Background: Advances in telemedicine may benefit patients with motor neurone disease/ amyotrophic lateral sclerosis (MND/ALS).

Aims: This study aimed to improve care through Telemonitoring utilising standardised symptom monitoring, clinical measurements and assessment non-invasive ventilation (NIV) parameters. It was hypothesised that Telemonitoring allows proactive intervention allowing symptom management and optimised ventilation indicated by adequate nocturnal SpO2 levels and minute ventilation (MV).

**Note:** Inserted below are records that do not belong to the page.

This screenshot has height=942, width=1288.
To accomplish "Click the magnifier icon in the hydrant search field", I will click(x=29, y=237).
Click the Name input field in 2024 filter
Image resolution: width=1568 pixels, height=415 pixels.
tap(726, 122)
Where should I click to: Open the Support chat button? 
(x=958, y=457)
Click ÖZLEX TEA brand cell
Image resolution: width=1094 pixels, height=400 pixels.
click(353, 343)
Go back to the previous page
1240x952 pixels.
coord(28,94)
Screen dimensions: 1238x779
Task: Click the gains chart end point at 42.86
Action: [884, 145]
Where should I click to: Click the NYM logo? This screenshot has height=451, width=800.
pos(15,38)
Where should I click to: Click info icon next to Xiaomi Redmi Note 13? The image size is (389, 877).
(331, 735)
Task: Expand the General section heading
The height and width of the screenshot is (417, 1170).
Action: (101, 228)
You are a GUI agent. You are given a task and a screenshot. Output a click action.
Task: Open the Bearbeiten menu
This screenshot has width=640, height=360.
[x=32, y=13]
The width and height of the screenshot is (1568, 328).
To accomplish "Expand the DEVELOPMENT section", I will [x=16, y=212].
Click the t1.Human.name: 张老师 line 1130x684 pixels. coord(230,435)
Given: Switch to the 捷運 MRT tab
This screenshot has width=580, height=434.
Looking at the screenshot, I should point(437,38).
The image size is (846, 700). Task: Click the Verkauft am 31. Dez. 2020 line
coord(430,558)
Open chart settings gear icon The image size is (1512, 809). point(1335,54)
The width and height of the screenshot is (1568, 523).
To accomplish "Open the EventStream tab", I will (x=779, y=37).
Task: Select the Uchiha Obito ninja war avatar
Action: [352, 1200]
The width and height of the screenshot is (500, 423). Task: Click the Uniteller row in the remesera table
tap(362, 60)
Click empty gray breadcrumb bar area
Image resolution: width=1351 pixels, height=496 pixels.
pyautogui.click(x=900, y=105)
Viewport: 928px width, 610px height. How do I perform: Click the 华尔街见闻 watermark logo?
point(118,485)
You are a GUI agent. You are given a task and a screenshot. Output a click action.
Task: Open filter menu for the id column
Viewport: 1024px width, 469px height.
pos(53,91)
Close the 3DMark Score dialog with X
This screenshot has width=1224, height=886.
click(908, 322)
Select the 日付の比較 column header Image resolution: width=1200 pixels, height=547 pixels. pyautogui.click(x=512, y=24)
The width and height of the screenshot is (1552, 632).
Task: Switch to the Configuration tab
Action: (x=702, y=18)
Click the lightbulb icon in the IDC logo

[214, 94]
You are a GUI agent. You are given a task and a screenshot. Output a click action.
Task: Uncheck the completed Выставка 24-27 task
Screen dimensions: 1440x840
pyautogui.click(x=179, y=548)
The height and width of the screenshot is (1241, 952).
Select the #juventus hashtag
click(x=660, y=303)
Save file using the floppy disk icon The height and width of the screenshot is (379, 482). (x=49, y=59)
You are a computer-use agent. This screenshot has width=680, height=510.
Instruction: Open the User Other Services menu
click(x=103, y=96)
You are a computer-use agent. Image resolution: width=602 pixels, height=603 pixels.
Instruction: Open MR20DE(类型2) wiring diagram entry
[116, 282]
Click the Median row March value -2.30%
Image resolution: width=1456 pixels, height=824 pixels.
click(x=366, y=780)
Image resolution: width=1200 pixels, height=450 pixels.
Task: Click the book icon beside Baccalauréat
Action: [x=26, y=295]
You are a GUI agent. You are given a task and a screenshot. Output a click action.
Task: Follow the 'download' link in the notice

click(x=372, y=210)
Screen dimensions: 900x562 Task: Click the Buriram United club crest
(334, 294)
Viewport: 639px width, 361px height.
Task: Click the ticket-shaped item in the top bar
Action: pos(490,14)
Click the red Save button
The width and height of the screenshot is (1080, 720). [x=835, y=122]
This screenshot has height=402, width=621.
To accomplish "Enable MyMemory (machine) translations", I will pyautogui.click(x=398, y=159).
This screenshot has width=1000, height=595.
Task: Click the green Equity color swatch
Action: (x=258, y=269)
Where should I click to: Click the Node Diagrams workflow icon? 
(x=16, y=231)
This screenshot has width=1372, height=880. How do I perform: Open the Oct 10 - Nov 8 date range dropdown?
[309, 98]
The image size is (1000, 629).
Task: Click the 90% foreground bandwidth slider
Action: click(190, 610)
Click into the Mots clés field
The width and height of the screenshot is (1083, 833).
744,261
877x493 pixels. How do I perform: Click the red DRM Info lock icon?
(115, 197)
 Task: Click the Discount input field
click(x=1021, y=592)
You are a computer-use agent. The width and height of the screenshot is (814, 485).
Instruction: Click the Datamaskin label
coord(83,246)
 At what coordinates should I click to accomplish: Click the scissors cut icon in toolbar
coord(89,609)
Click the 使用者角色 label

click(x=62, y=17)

Methods: 13 ventilated patients (mean age=62yrs; median illness duration=14m; median NIV usage= 8m) were recruited. Previously developed questions monitored symptoms and NIV-related issues, generating alerts and interventions where required. Nocturnal pulse oximetry and the patient-ventilator interaction (PVI) data were collected weekly. A revised ALS functional rating scale (ALSFRS-R) was completed three-monthly. Given the sample size, Friedman's ANOVA and Spearman's correlation coefficient were used for analysis at the baseline, at 3 month, and at 6 month.

Results: In total, 137 alerts led to 62 interventions (direct review 13, treatment adjustment 14, equipment provision 20, referral 15). Inspiratory positive airway pressure levels were increased median 16.8 and 21.9cmsH20 (Wk1 and 22), NIV adherence also increased over time (both p<.01). No change was observed with nocturnal SpO2 levels. ALSFRS-R scores showed illness deteriorations. No consistent correlations were found between the variables.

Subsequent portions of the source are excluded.